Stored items
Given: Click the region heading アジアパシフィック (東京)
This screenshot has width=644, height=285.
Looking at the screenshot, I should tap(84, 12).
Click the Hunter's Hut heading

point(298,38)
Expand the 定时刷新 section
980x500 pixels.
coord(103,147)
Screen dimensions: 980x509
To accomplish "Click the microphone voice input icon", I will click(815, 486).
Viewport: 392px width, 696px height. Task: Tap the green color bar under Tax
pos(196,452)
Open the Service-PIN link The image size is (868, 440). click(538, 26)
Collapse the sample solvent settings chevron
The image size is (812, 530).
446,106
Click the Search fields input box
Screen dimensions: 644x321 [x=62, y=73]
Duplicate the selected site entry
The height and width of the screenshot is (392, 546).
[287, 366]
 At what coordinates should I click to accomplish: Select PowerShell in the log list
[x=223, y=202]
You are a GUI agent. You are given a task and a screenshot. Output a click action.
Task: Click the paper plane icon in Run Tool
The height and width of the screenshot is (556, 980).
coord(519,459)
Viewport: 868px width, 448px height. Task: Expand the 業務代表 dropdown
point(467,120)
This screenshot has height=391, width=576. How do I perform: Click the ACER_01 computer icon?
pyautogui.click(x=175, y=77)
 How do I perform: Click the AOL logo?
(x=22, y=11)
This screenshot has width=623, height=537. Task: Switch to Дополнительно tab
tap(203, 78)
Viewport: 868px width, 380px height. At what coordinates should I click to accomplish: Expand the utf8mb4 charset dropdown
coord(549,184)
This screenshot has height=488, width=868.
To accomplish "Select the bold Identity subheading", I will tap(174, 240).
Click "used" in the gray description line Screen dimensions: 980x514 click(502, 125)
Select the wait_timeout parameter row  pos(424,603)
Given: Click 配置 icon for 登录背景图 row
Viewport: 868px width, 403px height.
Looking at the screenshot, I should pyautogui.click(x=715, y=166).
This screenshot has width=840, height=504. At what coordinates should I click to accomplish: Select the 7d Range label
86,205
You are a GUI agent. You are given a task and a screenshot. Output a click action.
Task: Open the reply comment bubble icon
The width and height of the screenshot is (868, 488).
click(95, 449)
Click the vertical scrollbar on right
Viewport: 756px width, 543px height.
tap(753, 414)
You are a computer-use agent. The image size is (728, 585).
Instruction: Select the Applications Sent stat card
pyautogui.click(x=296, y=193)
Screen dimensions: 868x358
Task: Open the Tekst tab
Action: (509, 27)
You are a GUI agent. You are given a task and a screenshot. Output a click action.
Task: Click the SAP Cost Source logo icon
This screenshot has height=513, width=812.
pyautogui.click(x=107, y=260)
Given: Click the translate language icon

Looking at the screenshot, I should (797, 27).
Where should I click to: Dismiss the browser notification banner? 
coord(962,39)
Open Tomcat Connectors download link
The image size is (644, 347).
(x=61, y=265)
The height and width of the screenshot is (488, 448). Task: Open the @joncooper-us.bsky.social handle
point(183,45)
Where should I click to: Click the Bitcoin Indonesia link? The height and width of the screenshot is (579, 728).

Action item: What you copy out must be exactly the lines from the line containing "The height and width of the screenshot is (488, 448)." through the end of the records.

Answer section:
The height and width of the screenshot is (488, 448). Task: Open the @joncooper-us.bsky.social handle
point(183,45)
Where should I click to: Click the Bitcoin Indonesia link? The height and width of the screenshot is (579, 728).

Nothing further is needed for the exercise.